On the evening of July 3, 1914 a few young guys in Skagway decided that they did not want to spend the holiday in town, but instead go to the big city, Juneau. So they piled in the little gas-powered boat “Superb” piloted by Captain George Black. On the 3rd of July at 9 p.m it was still light, and would be for another two hours. As they sped away from the dock, these 20 men waved goodbye to their friends as a light wind from the south picked up. By the time they passed Haines and got to Seduction Point, they were making little headway in the fierce south wind. Capt. Black decided to turn around and head for Haines where they pulled in about 1 am. There, 4 passengers off-loaded and 4 other passengers, including Myrtle Burlington, an African-American woman known as the “Smoked Swede” got onboard. At 2 am they decided to push on to Skagway, only 12 miles away. Capt. Black crossed Lynn Canal and tried to stay close to the east side. When they got to about a half mile south of Sturgill’s wood mill, the boat lurched throwing the passengers to the port side. Now the boat flipped over throwing everyone into the dark water. This was at 4 am and dawn was just beginning, but they were in the shadow of the mountains. Three men who were sleeping below were barely able to get out, Mr. Orchard broke a window to get out, badly cutting his hand.
The shock of the cold water must have been bitter, but once their clothes became waterlogged it was all they could do to cling onto the sides of the overturned boat as it drifted out away from shore. By now, Jud Matthews tried to save the Austrian, Amerena and Myrtle by tearing off her clothes and hooking her arm onto the boat. Tom Running finally decided to swim to shore and once he reached Sturgill’s, he ran back through the woods, losing the trail, to town where he got Charles Rapuzzi and Wirt Aden as well as Tom Ryan who headed out in boats. It was now 6:30 am. When they reached the boat which was now clearly seen from shore, the only survivors were Arthur Boone, Sam Radovitch, Orchard, Cassie Kossuth (see earlier blog), Jud Matthews, Peterson, and George Black. Rescuers recovered the body of John Logan and searched for the other 11 all day, cancelling the town’s festivities.

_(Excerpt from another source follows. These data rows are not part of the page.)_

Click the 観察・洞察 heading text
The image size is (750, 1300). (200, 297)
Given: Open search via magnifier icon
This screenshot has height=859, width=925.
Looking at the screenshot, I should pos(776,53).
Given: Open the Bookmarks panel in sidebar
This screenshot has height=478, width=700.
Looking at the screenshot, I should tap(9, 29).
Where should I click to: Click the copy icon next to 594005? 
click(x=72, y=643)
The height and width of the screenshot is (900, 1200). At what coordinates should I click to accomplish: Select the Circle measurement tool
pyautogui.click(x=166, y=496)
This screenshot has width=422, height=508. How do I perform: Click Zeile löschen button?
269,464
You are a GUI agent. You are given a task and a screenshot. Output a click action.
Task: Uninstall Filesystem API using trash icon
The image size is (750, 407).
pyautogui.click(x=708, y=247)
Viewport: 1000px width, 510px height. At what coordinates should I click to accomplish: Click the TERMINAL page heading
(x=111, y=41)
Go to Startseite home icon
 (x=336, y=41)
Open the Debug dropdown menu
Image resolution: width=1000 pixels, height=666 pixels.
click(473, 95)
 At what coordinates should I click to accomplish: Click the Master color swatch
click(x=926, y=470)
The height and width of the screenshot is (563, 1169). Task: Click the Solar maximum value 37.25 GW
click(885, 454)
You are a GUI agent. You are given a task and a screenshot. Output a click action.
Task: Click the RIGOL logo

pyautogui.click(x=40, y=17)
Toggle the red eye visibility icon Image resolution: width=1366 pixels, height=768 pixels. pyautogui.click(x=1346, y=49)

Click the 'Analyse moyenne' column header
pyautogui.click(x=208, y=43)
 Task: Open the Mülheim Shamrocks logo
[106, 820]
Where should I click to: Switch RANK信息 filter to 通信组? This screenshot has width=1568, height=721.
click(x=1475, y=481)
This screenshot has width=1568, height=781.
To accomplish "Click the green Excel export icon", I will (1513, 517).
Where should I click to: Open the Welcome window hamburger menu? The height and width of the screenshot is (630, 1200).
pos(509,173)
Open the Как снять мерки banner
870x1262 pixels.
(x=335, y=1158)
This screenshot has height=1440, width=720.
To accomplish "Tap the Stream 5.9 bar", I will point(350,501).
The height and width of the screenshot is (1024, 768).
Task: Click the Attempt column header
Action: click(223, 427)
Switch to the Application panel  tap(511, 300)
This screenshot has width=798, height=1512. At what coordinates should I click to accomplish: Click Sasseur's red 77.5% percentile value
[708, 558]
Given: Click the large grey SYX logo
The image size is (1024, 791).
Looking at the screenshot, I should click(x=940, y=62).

Lost were: Stanley Dillon, age 18, Henry Bernhofer, age 27, John Eustace Bell, Oscar Carlson, Bob Saunders, Lynch, Sam Rodas, Myrtle Burlington, Thomas Mateurin, Monte Price and Nicholas Amerena.
Later that day when it was realized the bodies had sunk to the depths of the ocean, the search was called off. Because so many people had come to town for the baseball games and the dance it was decided to go ahead with those events.
A few days later there was an editorial questioning why there was not an inquest into the accident, but it would seem there was none. Seen above is the scene of the accident, on a calm day.
from the Skagway Alaskan of July 5, 1914.